32nd Sunday B
Church of Our Lady Conceived Without Sin, Mitchelstown
7th November, 2021
The widow’s mite and climate change
Like many others I thought that with all the vaccination we would have broken the back of Covid by now. It is clear that with cases increasing that is not the case. Like others too, I thought it was a time to begin again to make contact with the parishes. I am glad of the opportunity to celebrate with you to-day. Live streaming has been a blessing when we could not gather in person but it is not the same as our personal presence to one another in prayer. Saying that, I appreciate there are many of you who, rightly, continue to be cautious of the risk involved. Covid has not gone away and we have to continue to be vigilant by social-distancing, wearing a mask inside and hand sanitising. It is a nuisance on one level but think of the common good that is at stake.
The scripture readings from the 1 Kings, Hebrews and St. Mark’s gospel all have a focus in different ways on people who have been agents of God’s providence of his generous love in the world. These different readings fit very well with the questions being addressed at the meeting of so many world leaders in Glasgow called COP26 on the challenge of climate change. What is at stake is the future of humanity, the entire human family – who need food and shelter to live in dignity of body and spirit.
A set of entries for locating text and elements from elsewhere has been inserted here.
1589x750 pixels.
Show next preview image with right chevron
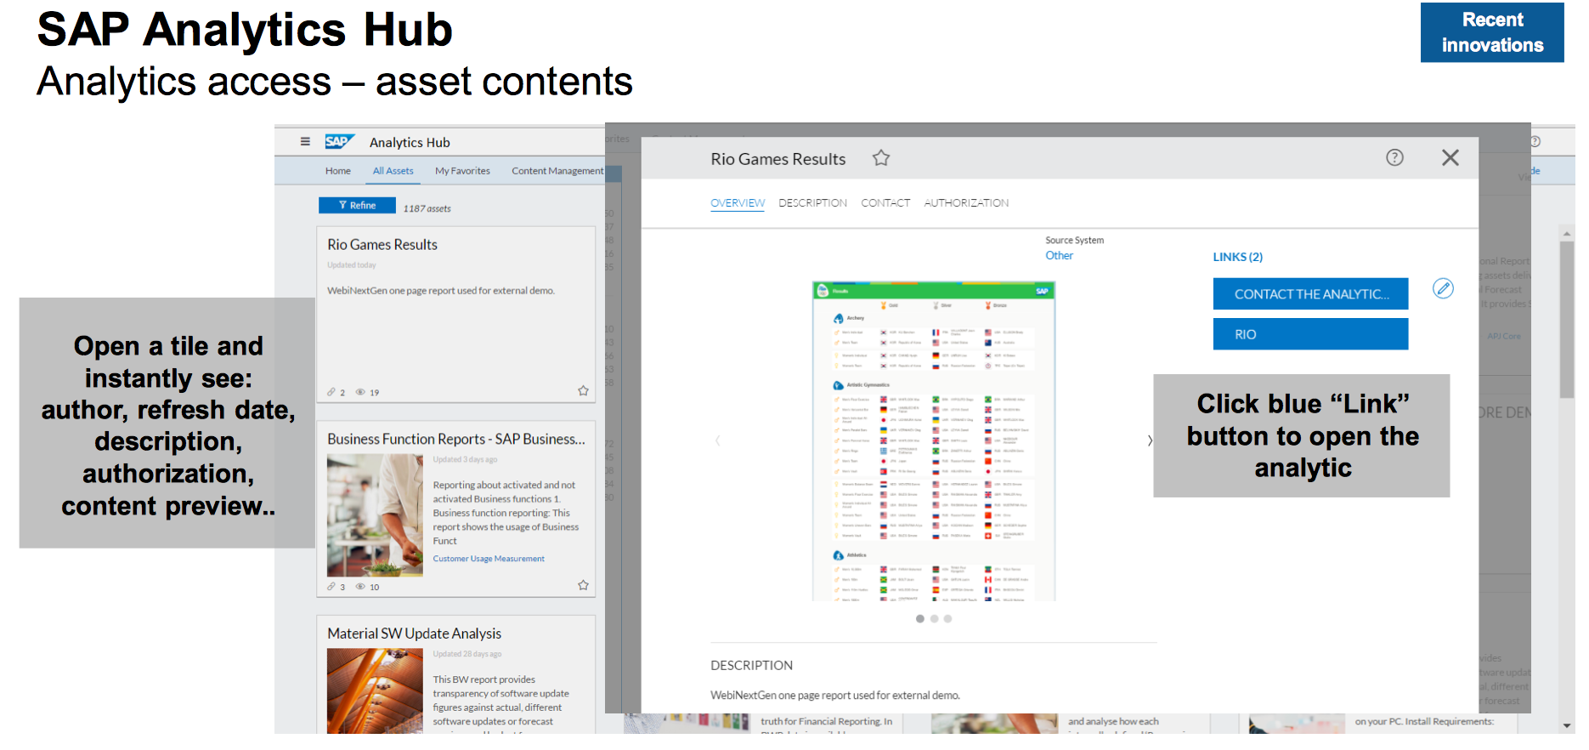click(x=1150, y=440)
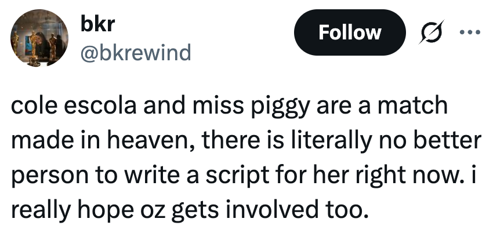Open Grok actions slashed-circle icon

(432, 32)
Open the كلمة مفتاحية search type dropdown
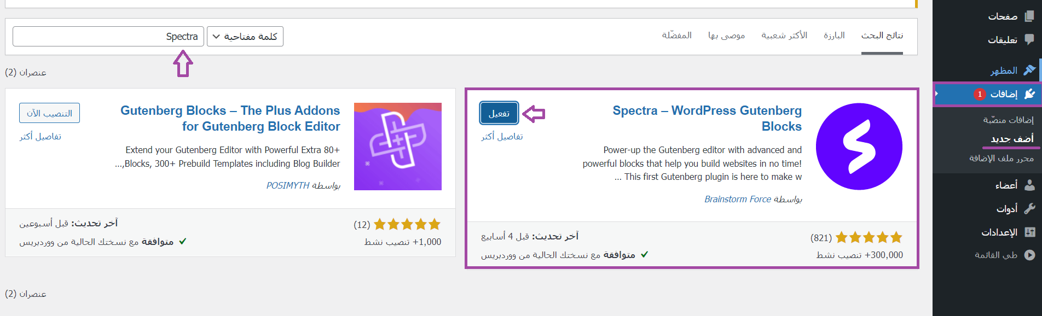1042x316 pixels. (x=245, y=37)
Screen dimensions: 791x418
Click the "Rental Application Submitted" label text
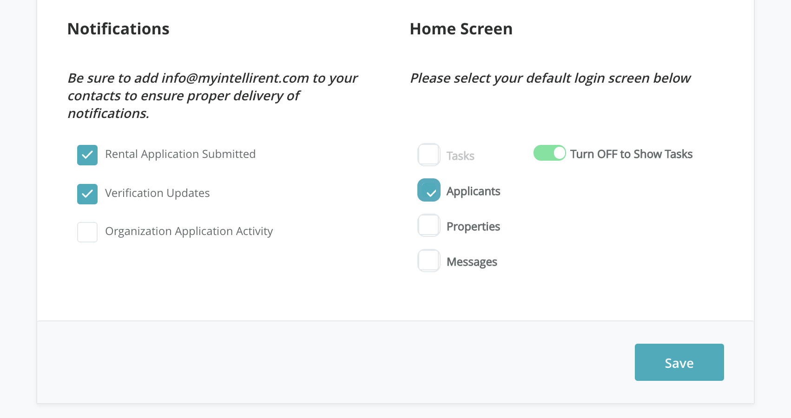(180, 154)
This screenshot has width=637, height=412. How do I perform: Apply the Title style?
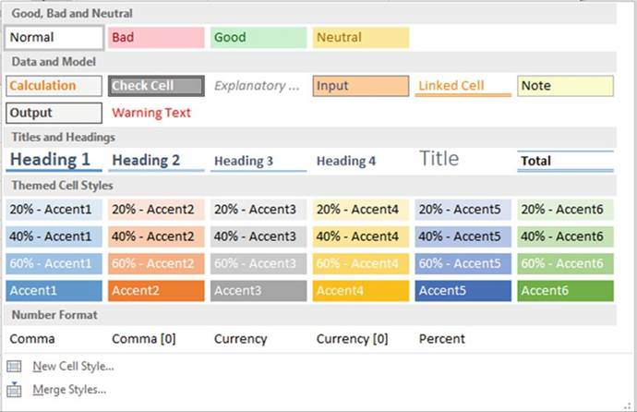pyautogui.click(x=439, y=159)
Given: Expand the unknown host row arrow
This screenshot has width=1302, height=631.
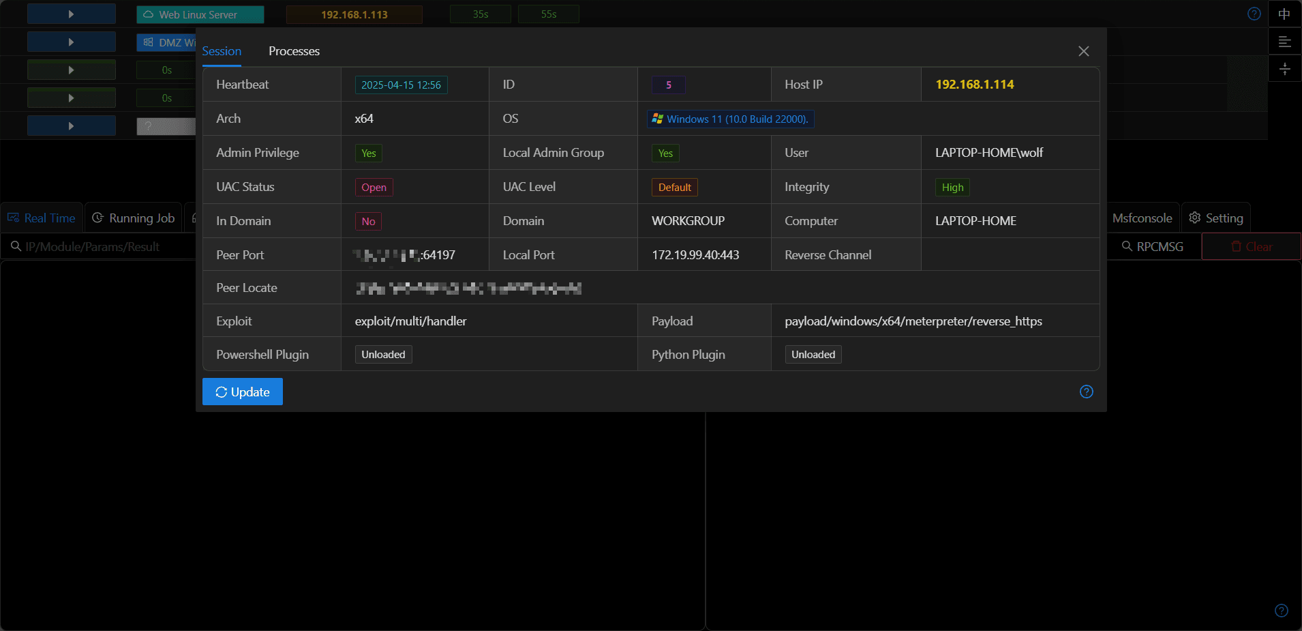Looking at the screenshot, I should click(72, 126).
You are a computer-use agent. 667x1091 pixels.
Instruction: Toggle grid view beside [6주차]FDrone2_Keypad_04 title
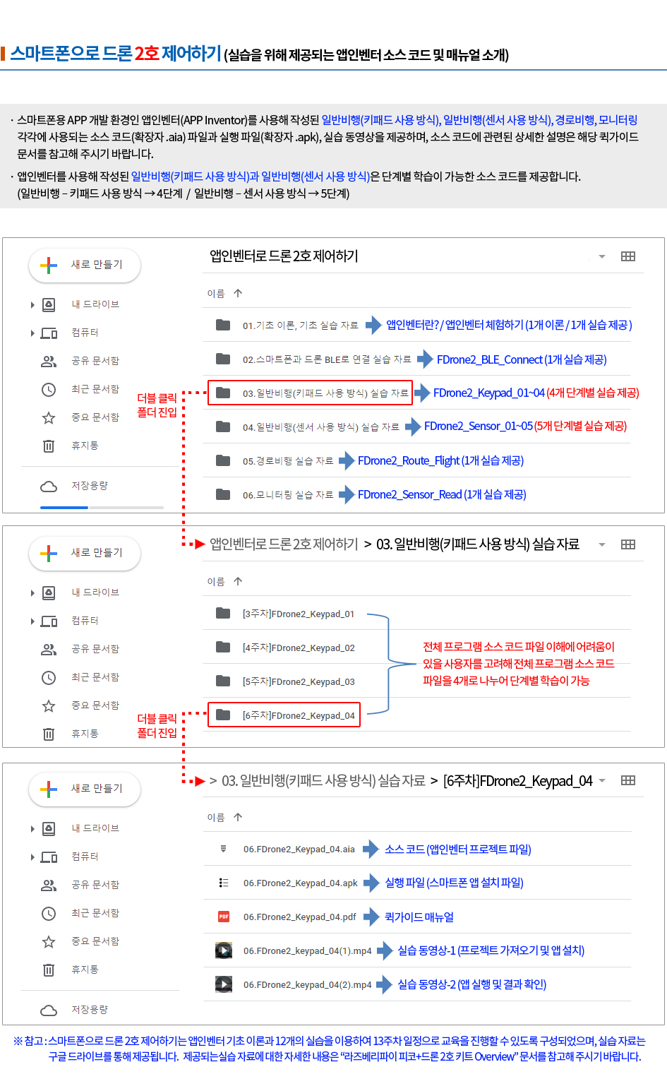click(628, 780)
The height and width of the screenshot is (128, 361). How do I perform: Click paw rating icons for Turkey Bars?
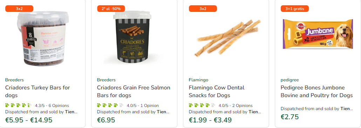pos(19,106)
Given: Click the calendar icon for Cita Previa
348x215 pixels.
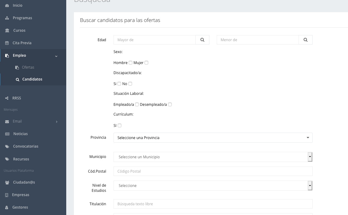Looking at the screenshot, I should click(7, 43).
Much of the talk is about what the future will be like if we do not make certain changes. But we forget this damage to the environment is already being felt in many parts of the world. Consequently, there are right now millions of people whose lives are desperate because the weather patterns that enabled them to feed and clothe themselves in the past have changed so dramatically that once rich pastureland is yielding to growing desertification.
From personal experience in my work with Trócaire, I have seen this destruction of a way of life. Accordingly, it is to meet this current need that leads to Trócaire seeking your support to-day. They are already on the ground in the countries of East Africa working with local teams to ensure malnutrition and waterborne disease is prevented. I know these people, fine people who really appreciate your generosity.
If we think beyond the immediate current needs – the growing damage of climate change will lead to even greater levels of migration unless the global north really makes serious efforts to build the economies in the global south. Therefore, these issues along with Covid will be part and parcel of the global agenda for the coming years.
Our gathering in faith in response to the Lord’s invitation “to do this in memory of me” keeps us grounded in Christian hope and love. Great as the challenges may seem, the love of God has no limits, the love of God reflected and witnessed through us can do so much more than we can imagine. It is truly amazing what God multiplies from the smallest gifts given to a generous heart.
Thus, Elijah declared
“Jar of meal shall not be spent
Jug of oil shall not be emptied
before the day when the Lord sends
rain on the face of the earth”
So too of the widow who gave so generously from what little she had. The great curse of the wealthy is greed – of never having enough, of never being satisfied.
The climate crisis has been building for many years now. The key to any solution will come from a spirit of generosity born of care for the common good. Pope Francis anchors that reality for us as disciples of Lord Jesus in his Encyclical Fratelli Tutti – Brothers and Sisters all. Our cry to God in the heavens must be matched by our call for one another on this earth we call our common home.
The world is richly blessed – there is enough for all – we need to manage it justly.